◆ **WORK TO COMPLETE**
Update the material below by replacing every occurrence of "GUI agent" with "screen assistant", leaving all other text unchanged.

(Collected data)
┌──
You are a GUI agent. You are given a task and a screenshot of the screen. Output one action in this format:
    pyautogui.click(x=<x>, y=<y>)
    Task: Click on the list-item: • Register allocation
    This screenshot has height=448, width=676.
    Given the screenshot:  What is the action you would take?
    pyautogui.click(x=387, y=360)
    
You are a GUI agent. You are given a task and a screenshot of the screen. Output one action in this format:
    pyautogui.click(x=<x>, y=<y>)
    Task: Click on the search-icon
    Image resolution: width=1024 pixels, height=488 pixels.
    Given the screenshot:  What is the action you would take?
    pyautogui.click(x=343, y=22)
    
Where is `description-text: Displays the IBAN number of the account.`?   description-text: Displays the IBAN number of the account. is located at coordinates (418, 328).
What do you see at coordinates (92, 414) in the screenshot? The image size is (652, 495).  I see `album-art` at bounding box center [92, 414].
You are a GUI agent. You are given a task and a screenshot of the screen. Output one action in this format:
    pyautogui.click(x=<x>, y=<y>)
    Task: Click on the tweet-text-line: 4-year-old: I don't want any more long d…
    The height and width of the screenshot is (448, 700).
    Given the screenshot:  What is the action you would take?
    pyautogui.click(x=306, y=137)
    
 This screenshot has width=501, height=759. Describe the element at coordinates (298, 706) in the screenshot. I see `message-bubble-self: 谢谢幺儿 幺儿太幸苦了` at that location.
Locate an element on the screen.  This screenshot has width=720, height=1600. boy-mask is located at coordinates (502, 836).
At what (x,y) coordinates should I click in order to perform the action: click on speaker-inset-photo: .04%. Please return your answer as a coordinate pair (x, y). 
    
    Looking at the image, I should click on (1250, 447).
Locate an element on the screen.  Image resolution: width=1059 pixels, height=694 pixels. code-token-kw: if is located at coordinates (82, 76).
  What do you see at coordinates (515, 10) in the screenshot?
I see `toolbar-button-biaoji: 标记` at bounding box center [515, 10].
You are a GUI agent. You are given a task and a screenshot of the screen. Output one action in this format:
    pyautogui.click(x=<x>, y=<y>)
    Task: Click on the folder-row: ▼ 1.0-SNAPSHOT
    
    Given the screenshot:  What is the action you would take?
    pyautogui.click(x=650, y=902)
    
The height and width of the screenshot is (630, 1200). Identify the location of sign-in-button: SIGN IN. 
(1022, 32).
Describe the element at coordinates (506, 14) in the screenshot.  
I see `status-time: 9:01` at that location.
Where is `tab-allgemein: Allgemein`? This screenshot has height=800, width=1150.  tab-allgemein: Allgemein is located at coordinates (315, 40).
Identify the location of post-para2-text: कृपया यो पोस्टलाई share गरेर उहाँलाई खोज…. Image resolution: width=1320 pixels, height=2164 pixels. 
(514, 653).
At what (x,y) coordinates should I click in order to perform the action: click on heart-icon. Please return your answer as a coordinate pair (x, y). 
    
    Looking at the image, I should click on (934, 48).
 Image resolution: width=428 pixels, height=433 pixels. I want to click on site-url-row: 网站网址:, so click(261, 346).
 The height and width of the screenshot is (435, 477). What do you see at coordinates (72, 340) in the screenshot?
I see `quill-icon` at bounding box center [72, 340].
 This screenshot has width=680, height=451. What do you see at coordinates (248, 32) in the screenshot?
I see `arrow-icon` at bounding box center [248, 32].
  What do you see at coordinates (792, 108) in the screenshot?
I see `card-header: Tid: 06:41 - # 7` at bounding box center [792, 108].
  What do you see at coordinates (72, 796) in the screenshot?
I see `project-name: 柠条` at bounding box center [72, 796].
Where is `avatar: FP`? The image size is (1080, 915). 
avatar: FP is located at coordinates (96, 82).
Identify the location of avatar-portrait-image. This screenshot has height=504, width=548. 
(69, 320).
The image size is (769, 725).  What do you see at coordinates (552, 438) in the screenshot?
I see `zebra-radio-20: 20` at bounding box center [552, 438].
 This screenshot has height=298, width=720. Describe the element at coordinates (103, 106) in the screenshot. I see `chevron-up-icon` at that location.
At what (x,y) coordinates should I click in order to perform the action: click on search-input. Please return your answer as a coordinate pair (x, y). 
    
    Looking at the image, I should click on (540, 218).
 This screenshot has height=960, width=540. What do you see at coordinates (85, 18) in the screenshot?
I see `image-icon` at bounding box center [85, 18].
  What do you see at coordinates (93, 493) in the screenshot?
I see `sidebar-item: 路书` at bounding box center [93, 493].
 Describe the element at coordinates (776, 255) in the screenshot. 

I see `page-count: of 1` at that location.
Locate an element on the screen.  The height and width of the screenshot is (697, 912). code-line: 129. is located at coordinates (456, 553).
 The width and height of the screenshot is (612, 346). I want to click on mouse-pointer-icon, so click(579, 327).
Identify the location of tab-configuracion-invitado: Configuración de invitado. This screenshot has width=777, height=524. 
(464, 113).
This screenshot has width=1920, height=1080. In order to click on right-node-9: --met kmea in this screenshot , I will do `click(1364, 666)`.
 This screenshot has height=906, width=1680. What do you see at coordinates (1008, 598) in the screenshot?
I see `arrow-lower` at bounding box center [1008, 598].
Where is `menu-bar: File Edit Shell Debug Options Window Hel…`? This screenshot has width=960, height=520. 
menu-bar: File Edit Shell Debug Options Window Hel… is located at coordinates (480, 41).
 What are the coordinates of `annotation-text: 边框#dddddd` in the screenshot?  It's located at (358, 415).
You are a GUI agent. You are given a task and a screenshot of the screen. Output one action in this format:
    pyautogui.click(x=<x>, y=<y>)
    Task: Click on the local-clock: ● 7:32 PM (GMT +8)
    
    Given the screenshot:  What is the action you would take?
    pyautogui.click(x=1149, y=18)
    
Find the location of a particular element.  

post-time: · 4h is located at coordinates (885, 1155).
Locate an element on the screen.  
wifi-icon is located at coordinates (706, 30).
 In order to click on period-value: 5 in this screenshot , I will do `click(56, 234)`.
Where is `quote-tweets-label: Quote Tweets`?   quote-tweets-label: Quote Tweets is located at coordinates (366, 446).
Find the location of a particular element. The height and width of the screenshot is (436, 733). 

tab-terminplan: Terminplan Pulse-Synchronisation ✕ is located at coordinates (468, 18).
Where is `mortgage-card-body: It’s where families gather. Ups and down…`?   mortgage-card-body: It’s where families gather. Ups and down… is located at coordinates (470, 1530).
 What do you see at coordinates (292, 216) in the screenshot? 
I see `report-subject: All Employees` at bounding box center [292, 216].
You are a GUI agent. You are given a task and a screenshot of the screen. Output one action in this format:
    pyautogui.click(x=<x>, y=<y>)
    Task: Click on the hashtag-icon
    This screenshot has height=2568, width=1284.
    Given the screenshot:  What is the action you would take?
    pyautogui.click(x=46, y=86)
└──
◆ **THE ANSWER**
You are a screen assistant. You are given a task and a screenshot of the screen. Output one action in this format:
    pyautogui.click(x=<x>, y=<y>)
    Task: Click on the list-item: • Register allocation
    This screenshot has height=448, width=676.
    Given the screenshot:  What is the action you would take?
    pyautogui.click(x=387, y=360)
    
You are a screen assistant. You are given a task and a screenshot of the screen. Output one action in this format:
    pyautogui.click(x=<x>, y=<y>)
    Task: Click on the search-icon
    Image resolution: width=1024 pixels, height=488 pixels.
    Given the screenshot:  What is the action you would take?
    pyautogui.click(x=343, y=22)
    
Where is `description-text: Displays the IBAN number of the account.`?   description-text: Displays the IBAN number of the account. is located at coordinates (418, 328).
What do you see at coordinates (92, 414) in the screenshot? The image size is (652, 495).  I see `album-art` at bounding box center [92, 414].
You are a screen assistant. You are given a task and a screenshot of the screen. Output one action in this format:
    pyautogui.click(x=<x>, y=<y>)
    Task: Click on the tweet-text-line: 4-year-old: I don't want any more long d…
    The height and width of the screenshot is (448, 700).
    Given the screenshot:  What is the action you would take?
    pyautogui.click(x=306, y=137)
    
 This screenshot has width=501, height=759. Describe the element at coordinates (298, 706) in the screenshot. I see `message-bubble-self: 谢谢幺儿 幺儿太幸苦了` at that location.
Locate an element on the screen.  This screenshot has width=720, height=1600. boy-mask is located at coordinates (502, 836).
At what (x,y) coordinates should I click in order to perform the action: click on speaker-inset-photo: .04%. Please return your answer as a coordinate pair (x, y). 
    
    Looking at the image, I should click on (1250, 447).
Locate an element on the screen.  Image resolution: width=1059 pixels, height=694 pixels. code-token-kw: if is located at coordinates (82, 76).
  What do you see at coordinates (515, 10) in the screenshot?
I see `toolbar-button-biaoji: 标记` at bounding box center [515, 10].
You are a screen assistant. You are given a task and a screenshot of the screen. Output one action in this format:
    pyautogui.click(x=<x>, y=<y>)
    Task: Click on the folder-row: ▼ 1.0-SNAPSHOT
    
    Given the screenshot:  What is the action you would take?
    pyautogui.click(x=650, y=902)
    
The height and width of the screenshot is (630, 1200). Identify the location of sign-in-button: SIGN IN. 
(1022, 32).
Describe the element at coordinates (506, 14) in the screenshot.  
I see `status-time: 9:01` at that location.
Where is `tab-allgemein: Allgemein`? This screenshot has height=800, width=1150.  tab-allgemein: Allgemein is located at coordinates (315, 40).
Identify the location of post-para2-text: कृपया यो पोस्टलाई share गरेर उहाँलाई खोज…. Image resolution: width=1320 pixels, height=2164 pixels. 
(514, 653).
At what (x,y) coordinates should I click in order to perform the action: click on heart-icon. Please return your answer as a coordinate pair (x, y). 
    
    Looking at the image, I should click on (934, 48).
 Image resolution: width=428 pixels, height=433 pixels. I want to click on site-url-row: 网站网址:, so click(261, 346).
 The height and width of the screenshot is (435, 477). What do you see at coordinates (72, 340) in the screenshot?
I see `quill-icon` at bounding box center [72, 340].
 This screenshot has width=680, height=451. What do you see at coordinates (248, 32) in the screenshot?
I see `arrow-icon` at bounding box center [248, 32].
  What do you see at coordinates (792, 108) in the screenshot?
I see `card-header: Tid: 06:41 - # 7` at bounding box center [792, 108].
  What do you see at coordinates (72, 796) in the screenshot?
I see `project-name: 柠条` at bounding box center [72, 796].
Where is `avatar: FP`? The image size is (1080, 915). 
avatar: FP is located at coordinates (96, 82).
Identify the location of avatar-portrait-image. This screenshot has height=504, width=548. 
(69, 320).
The image size is (769, 725).  What do you see at coordinates (552, 438) in the screenshot?
I see `zebra-radio-20: 20` at bounding box center [552, 438].
 This screenshot has height=298, width=720. Describe the element at coordinates (103, 106) in the screenshot. I see `chevron-up-icon` at that location.
At what (x,y) coordinates should I click in order to perform the action: click on search-input. Please return your answer as a coordinate pair (x, y). 
    
    Looking at the image, I should click on (540, 218).
 This screenshot has height=960, width=540. What do you see at coordinates (85, 18) in the screenshot?
I see `image-icon` at bounding box center [85, 18].
  What do you see at coordinates (93, 493) in the screenshot?
I see `sidebar-item: 路书` at bounding box center [93, 493].
 Describe the element at coordinates (776, 255) in the screenshot. 

I see `page-count: of 1` at that location.
Locate an element on the screen.  The height and width of the screenshot is (697, 912). code-line: 129. is located at coordinates (456, 553).
 The width and height of the screenshot is (612, 346). I want to click on mouse-pointer-icon, so click(579, 327).
Identify the location of tab-configuracion-invitado: Configuración de invitado. This screenshot has width=777, height=524. 
(464, 113).
This screenshot has width=1920, height=1080. In order to click on right-node-9: --met kmea in this screenshot , I will do `click(1364, 666)`.
 This screenshot has height=906, width=1680. What do you see at coordinates (1008, 598) in the screenshot?
I see `arrow-lower` at bounding box center [1008, 598].
Where is `menu-bar: File Edit Shell Debug Options Window Hel…`? This screenshot has width=960, height=520. 
menu-bar: File Edit Shell Debug Options Window Hel… is located at coordinates (480, 41).
 What are the coordinates of `annotation-text: 边框#dddddd` in the screenshot?  It's located at (358, 415).
You are a screen assistant. You are given a task and a screenshot of the screen. Output one action in this format:
    pyautogui.click(x=<x>, y=<y>)
    Task: Click on the local-clock: ● 7:32 PM (GMT +8)
    
    Given the screenshot:  What is the action you would take?
    pyautogui.click(x=1149, y=18)
    
Find the location of a particular element.  

post-time: · 4h is located at coordinates (885, 1155).
Locate an element on the screen.  
wifi-icon is located at coordinates (706, 30).
 In order to click on period-value: 5 in this screenshot , I will do `click(56, 234)`.
Where is `quote-tweets-label: Quote Tweets`?   quote-tweets-label: Quote Tweets is located at coordinates (366, 446).
Find the location of a particular element. The height and width of the screenshot is (436, 733). 

tab-terminplan: Terminplan Pulse-Synchronisation ✕ is located at coordinates (468, 18).
Where is `mortgage-card-body: It’s where families gather. Ups and down…`?   mortgage-card-body: It’s where families gather. Ups and down… is located at coordinates (470, 1530).
 What do you see at coordinates (292, 216) in the screenshot? 
I see `report-subject: All Employees` at bounding box center [292, 216].
You are a screen assistant. You are given a task and a screenshot of the screen. Output one action in this format:
    pyautogui.click(x=<x>, y=<y>)
    Task: Click on the hashtag-icon
    This screenshot has height=2568, width=1284.
    Given the screenshot:  What is the action you would take?
    pyautogui.click(x=46, y=86)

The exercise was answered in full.